ЗАДАНИЯ:
• A. Перечислите все страны, которые названы в тексте о радио.
• B. Обновите фрагмент текста о радио от «Каждому когда-то да» до «обменов великих звезд.», поставив «Японии» вместо «Таиланде».
• C. Ответьте на вопросы по тексту о радио:
(i) Какой номер у главы, посвященной радио?
(ii) Кем по профессии назван Пол Лазарсфельд?
(iii) Кто контролировал радио во время восхождения Гитлера к власти?

ДОКУМЕНТ:
++++++++
Каждому когда-то да приходилось желать, чтобы во время киносеанса у него была своя собственная звуковая система, позволяющая вставлять по ходу дела свои комментарии. В Таиланде он мог бы достичь великих высот интерпретативного домысливания во время глупых словесных обменов великих звезд.
ГЛАВА 30. РАДИО
ПЛЕМЕННОЙ БАРАБАН
Англия и Америка получили «прививку» против радио, долгое время находившись под воздействием письменности и индустриализма. Эти формы предполагают интенсивную визуальную организацию опыта. У более приземленных и менее визуальных европейских культур иммунитета к радио не было. Его племенная магия не прошла мимо них, и старая сеть родства снова начала резонировать, но теперь уже с нотой фашизма. Неспособность письменных людей постичь язык и сообщение средств коммуникации как таковых нет-нет да и проскальзывает в комментариях социолога Пола Лазарсфельда[401] по поводу оказываемых радио воздействий:
«Последнюю группу воздействий можно назвать монополистическими воздействиями радио. Они привлекли наибольшее внимание общественности в силу их значимости в тоталитарных странах. Если государство монополизирует радио, то с помощью простого повторения и исключения противоположных точек зрения оно может определять мнения населения. О том, как реально работает этот монополистический эффект, мы знаем не так много, но нам важно отметить его исключительность. Не следует делать из него никаких выводов, касающихся воздействия радио как такового. Часто забывают, что Гитлер пришел к власти не благодаря радио, а едва ли не вопреки ему, ибо во время его восхождения к власти радио контролировали его враги. Монополистические воздействия, вероятно, имеют меньшую социальную значимость, чем принято считать».
++++++++
ИСХОДНЫЕ ДАННЫЕ:
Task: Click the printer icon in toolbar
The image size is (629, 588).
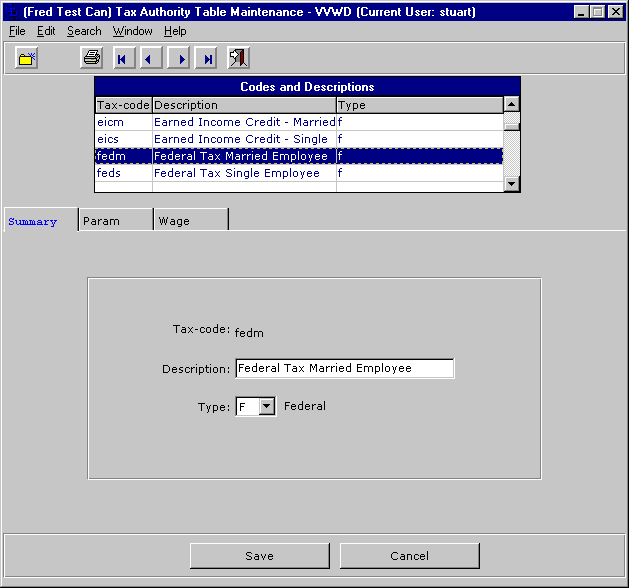Action: point(92,59)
++++++++
РЕШЕНИЯ:
• A. Таиланд, Англия, Америка.

• B.
Каждому когда-то да приходилось желать, чтобы во время киносеанса у него была своя собственная звуковая система, позволяющая вставлять по ходу дела свои комментарии. В Японии он мог бы достичь великих высот интерпретативного домысливания во время глупых словесных обменов великих звезд.

• C.
(i) 30.
(ii) Социологом.
(iii) Его враги.